If you’re supposed to be in touch with pop culture as part of your professional life, there’s not much that can sharpen the lines of your ignorance like having teenage kids. Of course, not everyone can know or like everything, especially not in this era of unimaginable abundance. But my kids reaching the age of proper fandom has really brought me up on how I’ve lazily treated huge sections of the global mainstream as homogenous blocs, when musically and culturally they are really anything but. This has particularly been the case with the arena rave sounds of American EDM, and with the factory-farmed, globe-conquering K-pop sounds of South Korea.
It’s all too easy to do. As with EDM, K-pop can seem, especially to ageing ears and eyes, like a never-ending barrage of surface level flash and gloss, everything turned up to 11 all the time, every colour saturated, every movement choreographed with inhuman precision, its figureheads so styled and slathered in makeup as to seem like characters in the East Asian cartoons and comic books that teens also hoover up. But looked at through the prism of an enthusiastic 13-year-old’s descriptions, it starts to look a bit more complex.
The scandalous stories of the talent hunts and gruelling boot camps, the various spats and cancellations, the representations of shifting social attitudes in a very unfamiliar world all give it a soap opera addictiveness. Also musically, a lot comes into relief – discovering the higher energy songs of girl groups like LOONA and Red Velvet makes a lot of recent US / Euro “hyperpop” exemplified by Charli XCX make more sense. And more recent adoptions of the real club grooves of proper house and UK garage, and high fashion, high art visuals, notably by remarkable “genderless” group XLOV really help to place the sound and style of the brilliant UK megastar PinkPantheress.

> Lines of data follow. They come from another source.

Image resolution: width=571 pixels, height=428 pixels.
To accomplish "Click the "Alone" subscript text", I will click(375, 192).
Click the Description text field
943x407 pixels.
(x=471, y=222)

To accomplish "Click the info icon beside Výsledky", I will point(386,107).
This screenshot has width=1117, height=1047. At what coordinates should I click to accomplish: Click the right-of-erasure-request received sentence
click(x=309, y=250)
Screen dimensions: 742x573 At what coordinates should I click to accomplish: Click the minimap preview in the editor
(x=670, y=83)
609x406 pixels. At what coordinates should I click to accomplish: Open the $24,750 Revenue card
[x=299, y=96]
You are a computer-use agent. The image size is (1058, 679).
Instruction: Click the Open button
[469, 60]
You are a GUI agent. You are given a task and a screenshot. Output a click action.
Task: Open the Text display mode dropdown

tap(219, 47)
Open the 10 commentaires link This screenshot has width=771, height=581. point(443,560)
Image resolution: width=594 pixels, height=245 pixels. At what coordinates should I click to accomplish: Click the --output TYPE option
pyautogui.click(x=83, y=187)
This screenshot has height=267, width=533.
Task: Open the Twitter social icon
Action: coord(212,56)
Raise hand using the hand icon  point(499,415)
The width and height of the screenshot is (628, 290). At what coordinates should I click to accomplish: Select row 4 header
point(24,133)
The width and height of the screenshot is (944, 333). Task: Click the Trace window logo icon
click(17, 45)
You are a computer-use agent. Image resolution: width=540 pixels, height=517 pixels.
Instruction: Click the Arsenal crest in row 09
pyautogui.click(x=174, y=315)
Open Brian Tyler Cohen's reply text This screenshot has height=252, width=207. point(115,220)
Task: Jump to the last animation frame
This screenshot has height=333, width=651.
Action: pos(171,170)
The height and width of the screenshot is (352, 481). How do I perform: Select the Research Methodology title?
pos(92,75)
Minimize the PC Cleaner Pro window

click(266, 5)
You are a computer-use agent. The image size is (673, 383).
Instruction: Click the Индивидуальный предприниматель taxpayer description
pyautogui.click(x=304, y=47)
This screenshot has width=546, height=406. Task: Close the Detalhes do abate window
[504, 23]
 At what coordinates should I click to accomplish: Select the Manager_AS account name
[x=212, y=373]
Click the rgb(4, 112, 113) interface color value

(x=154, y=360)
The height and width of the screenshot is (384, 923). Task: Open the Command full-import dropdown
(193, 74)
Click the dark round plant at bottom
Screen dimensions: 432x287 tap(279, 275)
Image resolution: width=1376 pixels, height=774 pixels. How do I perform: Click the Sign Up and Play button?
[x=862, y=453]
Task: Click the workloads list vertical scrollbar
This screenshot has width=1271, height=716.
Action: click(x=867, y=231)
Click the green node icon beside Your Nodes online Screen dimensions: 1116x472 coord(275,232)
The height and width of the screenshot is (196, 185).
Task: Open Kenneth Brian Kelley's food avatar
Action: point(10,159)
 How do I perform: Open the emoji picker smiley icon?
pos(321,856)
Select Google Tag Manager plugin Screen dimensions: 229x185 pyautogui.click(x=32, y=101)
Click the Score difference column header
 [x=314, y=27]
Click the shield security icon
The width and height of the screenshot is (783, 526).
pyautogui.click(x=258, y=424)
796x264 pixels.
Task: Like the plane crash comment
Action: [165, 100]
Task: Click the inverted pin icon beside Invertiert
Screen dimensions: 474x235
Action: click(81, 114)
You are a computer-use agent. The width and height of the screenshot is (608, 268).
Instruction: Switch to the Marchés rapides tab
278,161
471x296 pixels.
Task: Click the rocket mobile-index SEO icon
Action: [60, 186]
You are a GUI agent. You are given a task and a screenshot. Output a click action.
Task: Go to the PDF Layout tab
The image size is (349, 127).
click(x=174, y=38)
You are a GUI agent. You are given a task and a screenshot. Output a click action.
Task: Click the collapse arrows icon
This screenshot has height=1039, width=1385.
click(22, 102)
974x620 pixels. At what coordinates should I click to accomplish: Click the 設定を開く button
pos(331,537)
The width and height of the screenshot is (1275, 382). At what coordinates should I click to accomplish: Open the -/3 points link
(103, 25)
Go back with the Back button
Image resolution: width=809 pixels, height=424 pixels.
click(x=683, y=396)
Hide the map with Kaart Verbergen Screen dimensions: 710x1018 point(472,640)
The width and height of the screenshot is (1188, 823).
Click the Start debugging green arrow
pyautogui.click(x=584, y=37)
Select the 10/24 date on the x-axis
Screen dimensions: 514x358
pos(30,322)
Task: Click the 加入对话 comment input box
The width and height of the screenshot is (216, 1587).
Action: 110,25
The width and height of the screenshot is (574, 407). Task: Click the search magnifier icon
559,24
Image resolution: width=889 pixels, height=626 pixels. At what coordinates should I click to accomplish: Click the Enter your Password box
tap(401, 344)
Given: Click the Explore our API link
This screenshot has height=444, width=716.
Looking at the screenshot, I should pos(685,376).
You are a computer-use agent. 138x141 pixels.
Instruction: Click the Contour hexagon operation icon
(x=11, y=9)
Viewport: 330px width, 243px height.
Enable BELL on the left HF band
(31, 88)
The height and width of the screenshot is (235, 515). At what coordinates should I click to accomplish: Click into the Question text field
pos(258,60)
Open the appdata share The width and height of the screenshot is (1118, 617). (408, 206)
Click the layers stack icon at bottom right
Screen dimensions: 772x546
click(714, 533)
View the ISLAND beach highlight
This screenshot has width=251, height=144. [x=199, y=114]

That said, lots of it is still baffling, and the biggest stars of all BTS most of all. They’re one of the biggest acts in the world, with many billions of streams to their names, and obviously they have earned it with their impossibly drilled live shows and relentless hustle and vastly expensive productions. But on their comeback album after a six-year break, it’s as hard to find a comprehensible musical personality as ever. The backing music is truly extraordinary: versions of trap beats and moody rock built up with war-machine precision and impact that make Lady Gaga sound like The Andrews Sisters. But the aggressive stringing together of strained yearning, domineering chants and slick but ultimately excruciating rap gives nothing to get hold of. It's like an LLM doing sexy talk. There’s a lot that’s fascinating in isolation here, but even after repeat plays, as a whole it leaves me wondering if in some cases ignorance isn’t bliss.